For the week, both the UK (2s10s +5.2bp) and German (2s10s +7.4bp) bull steepened.
Periphery EGB spreads widened alongside the equity drawdown, with BTPs underperforming.
Next week's early highlights include German and Italian inflation, with Wednesday's US tariff announcements in focus globally.
Closing Yields / 10-Yr EGB Spreads To Germany
Germany: The 2-Yr yield is down 4.9bps at 2.02%, 5-Yr is down 5.3bps at 2.32%, 10-Yr is down 4.6bps at 2.727%, and 30-Yr is down 3.2bps at 3.102%.
UK: The 2-Yr yield is down 7.8bps at 4.195%, 5-Yr is down 9.4bps at 4.298%, 10-Yr is down 8.9bps at 4.694%, and 30-Yr is down 8bps at 5.288%.
Italian BTP spread up 1.6bps at 112.2bps / Spanish up 1bps at 63.3bps
Fading risk appetite on Friday worked heavily in favour of the Japanese Yen, as slippage for US equities puts the e-mini S&P (-2.08%) below 5625 and the e-mini Nasdaq (-2.7%) below 19,500. As such USDJPY, has extended its pull lower, oscillating around 150.00 as we approach the close, and notably 120 pips off the overnight session highs. Price action suggests the breach of 150.95 resistance earlier in the week appears to have been a false break.
While the USD index remains 0.25% softer on the session, it is the risk sensitive currencies such as AUD and NZD that have suffered equally, as the market reignites its concern around US stagflation. The Atlanta GDPNow posted a big downward revision to Q1 growth: now -2.8% (was -1.8% two days ago).

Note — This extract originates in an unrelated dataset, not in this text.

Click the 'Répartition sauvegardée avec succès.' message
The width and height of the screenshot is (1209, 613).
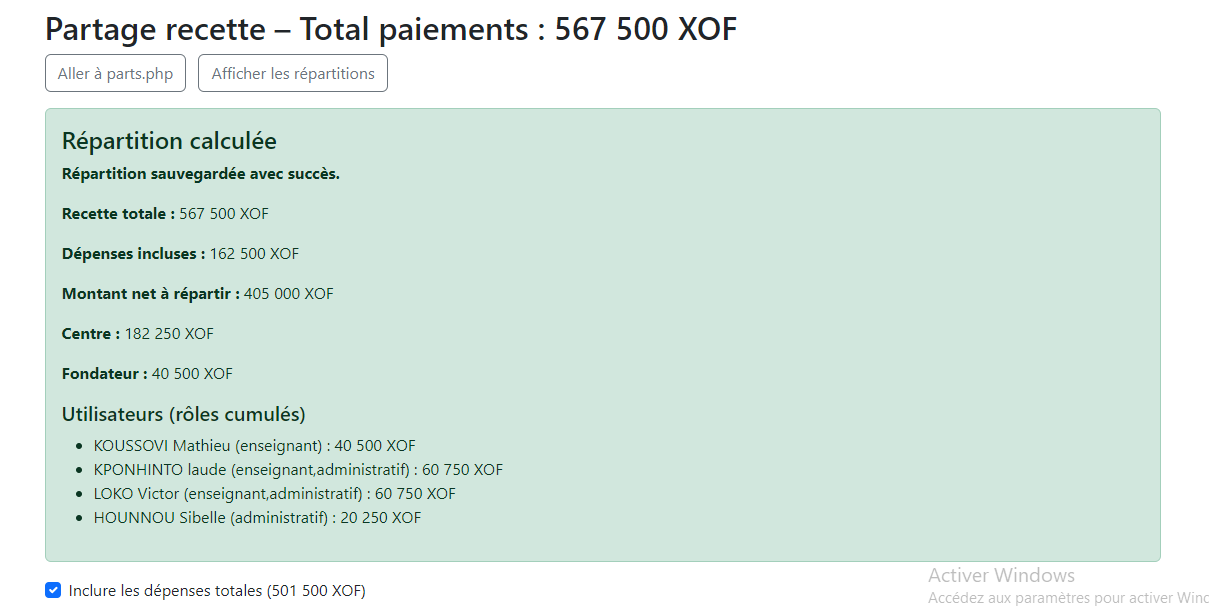[201, 174]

AUDJPY downside has continued to pick up, declining over 1% on the day, also marking a failure to break the key resistance we noted this week at the 50-dma (today at 95.30), which has failed to break on several occasions across this year.
NZD remains the weakest in G10 Friday, following weaker ANZ consumer confidence, along with barely positive filled jobs growth. NZDJPY has declined 1.1% swiftly erasing the bulk of the week’s advance.

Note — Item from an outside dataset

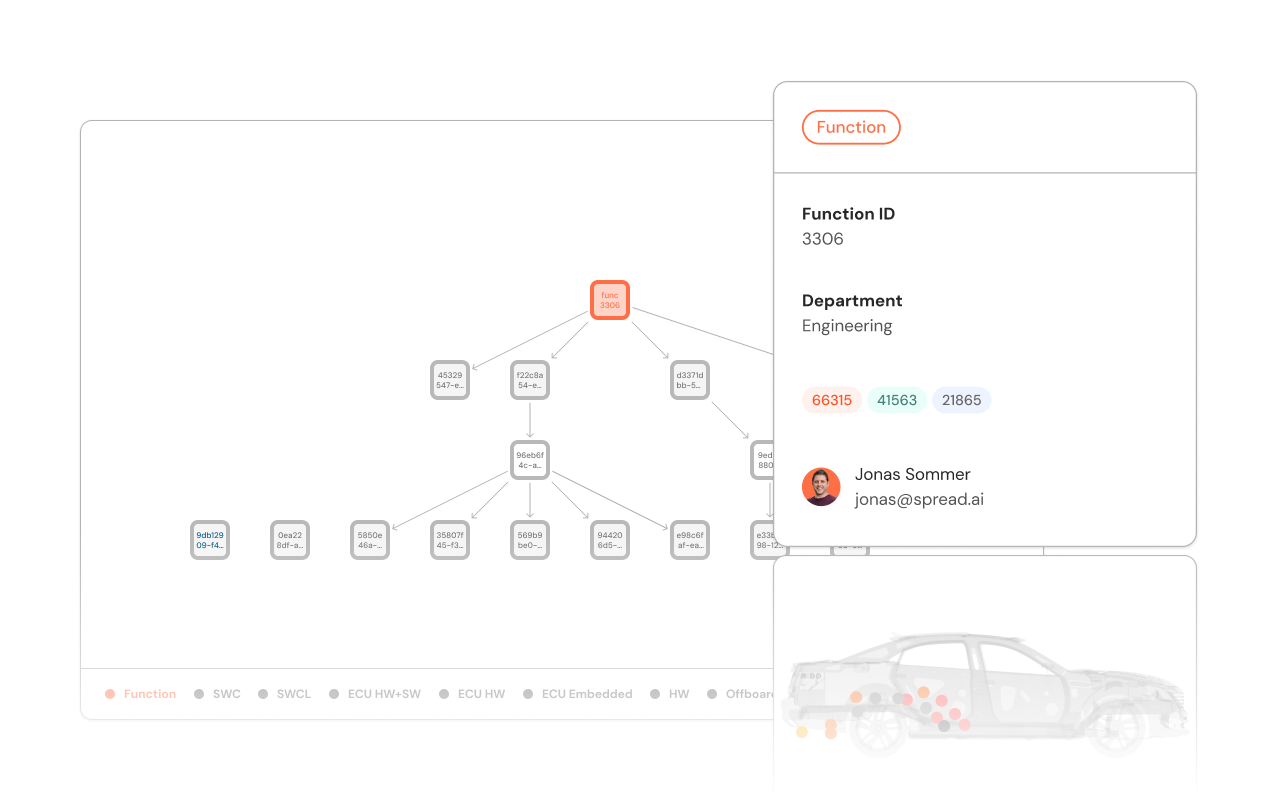1280x800 pixels.
Task: Click the e98c6f node
Action: coord(689,539)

We noted that spot vol here is supporting the front-end of the implied curve: EUR/USD one-week vols capturing 'Liberation Day' on Wednesday now clear 9 points, bucking the trend of slipping vol over the course of the month. The Euro has stood out in G10 today, shrugging off the waning risk sentiment and rising back above 1.0820. Overall, recent weakness in EURUSD has appeared technically corrective. On the topside, focus will be on 1.0861, the March 21 high, followed by 1.0955, the Mar 18 high and bull trigger.